Supplied passage ->
BEGIN

If you’re new to this blog because my mom just sent it out to you – welcome.  Feel free to look around and get comfortable.  You can either make a point to check back in regularly or you can subscribe in the box on the right side and all posts will come directly to your inbox.  (If you subscribe you will get an email to confirm your subscription, check your junk mail if it doesn’t come to your inbox – you must do this step to complete the subscription). If you choose to subscribe, you might find yourself with the odd knitting project, or something ridiculous the Boy said, but you’ll also get the latest in updates about my mom.

But Meaghan, won’t this make your blog sad? Why blog about not nice things? Well, this blog is supposed to be an online journal of my life – and quite frankly – life is clearly not always rainbows and sunshine.  So it’s logical the blog would follow. More than that though, my hope is we get 2 perks from blogging: 1. Consistent information told straight from the source.  2. Easing the number of phone calls that both mom and our wonderful key family members and friends get asking for new details – not to say that phone calls are not welcome, just this way we don’t have to have the same conversation 55 times.

So strap in – for those readers that have commented I’ve been slacking off for the last little while year or so – I’m back.  And when I’m stressy I do 2 things, I knit and I write.  The five sweaters that I’ve sewn together in the last two weeks can attest to the first part, and this little blog will inevitably get more attention too.

To start – the details. Next post – the updates.

The short version – My mom fainted about 6 weeks ago in a grocery store.  She thought it was because she hadn’t had much to eat that day and it was 30 degrees outside.  EMS came but she refused to go to the emergency room, instead she called me and I brought her home for a chocolate milk and a lie down. She fainted again that night and when my dad said “can we go to the hospital now?” her response was “well, probably – but first get the blood pressure cuff.”  When her blood pressure was in the tank she allowed a 911 call, and by the time they got there she was vomiting blood. 

FYI – that’s not good. 

To the hospital they went, where they treated her for an ulcer.  Everything looked good.  Until it wasn’t.  Yada Yada Yada, she bled out, yada yada, it was a very good thing she was already in the hospital, yada, they sent her home 5 days later and her biopsy to the lab.

We waited.

And waited.

And kind of forgot.

Until they didn’t have results. Then mom booked an appointment with our family doctor.

Then we got first results. Stomach cancer.

END

Extracted information ->
BEGIN

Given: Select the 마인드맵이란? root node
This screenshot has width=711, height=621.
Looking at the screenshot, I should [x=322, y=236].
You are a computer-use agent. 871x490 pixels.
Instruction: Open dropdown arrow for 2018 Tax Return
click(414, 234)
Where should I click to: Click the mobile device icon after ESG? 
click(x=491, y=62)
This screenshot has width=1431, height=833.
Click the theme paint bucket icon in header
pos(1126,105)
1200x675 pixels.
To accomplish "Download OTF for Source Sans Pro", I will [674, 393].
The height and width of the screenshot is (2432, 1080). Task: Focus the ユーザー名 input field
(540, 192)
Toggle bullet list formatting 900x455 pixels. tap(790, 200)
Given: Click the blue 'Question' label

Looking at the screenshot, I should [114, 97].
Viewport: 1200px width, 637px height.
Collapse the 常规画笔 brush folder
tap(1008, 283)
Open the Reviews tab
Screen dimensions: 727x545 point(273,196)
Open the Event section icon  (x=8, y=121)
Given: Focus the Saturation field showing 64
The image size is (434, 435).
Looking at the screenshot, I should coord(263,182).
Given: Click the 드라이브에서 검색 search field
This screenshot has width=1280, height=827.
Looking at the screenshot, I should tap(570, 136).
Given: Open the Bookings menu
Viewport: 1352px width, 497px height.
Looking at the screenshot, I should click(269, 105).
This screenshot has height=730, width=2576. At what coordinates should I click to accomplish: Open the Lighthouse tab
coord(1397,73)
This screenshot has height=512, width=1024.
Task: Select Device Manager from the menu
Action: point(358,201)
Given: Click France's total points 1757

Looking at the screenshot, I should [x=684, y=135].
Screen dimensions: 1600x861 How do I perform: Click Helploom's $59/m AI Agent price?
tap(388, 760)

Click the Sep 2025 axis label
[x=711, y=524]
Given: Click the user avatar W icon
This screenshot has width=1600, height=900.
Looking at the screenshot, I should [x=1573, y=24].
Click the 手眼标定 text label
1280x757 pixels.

END

About this task ->
Decide whether each statement agrees with the blog post about the mother's illness. Answer yes or no, and quote the deciding words from the post. (a) After fainting in the grocery store, the mother agreed to go to the emergency room. (b) A new subscriber has to confirm the subscription through an email. (c) The first results the family received showed an ulcer.

Output of the task ->
(a) No: "EMS came but she refused to go to the emergency room"
(b) Yes: "If you subscribe you will get an email to confirm your subscription" and "you must do this step to complete the subscription"
(c) No: "Then we got first results. Stomach cancer."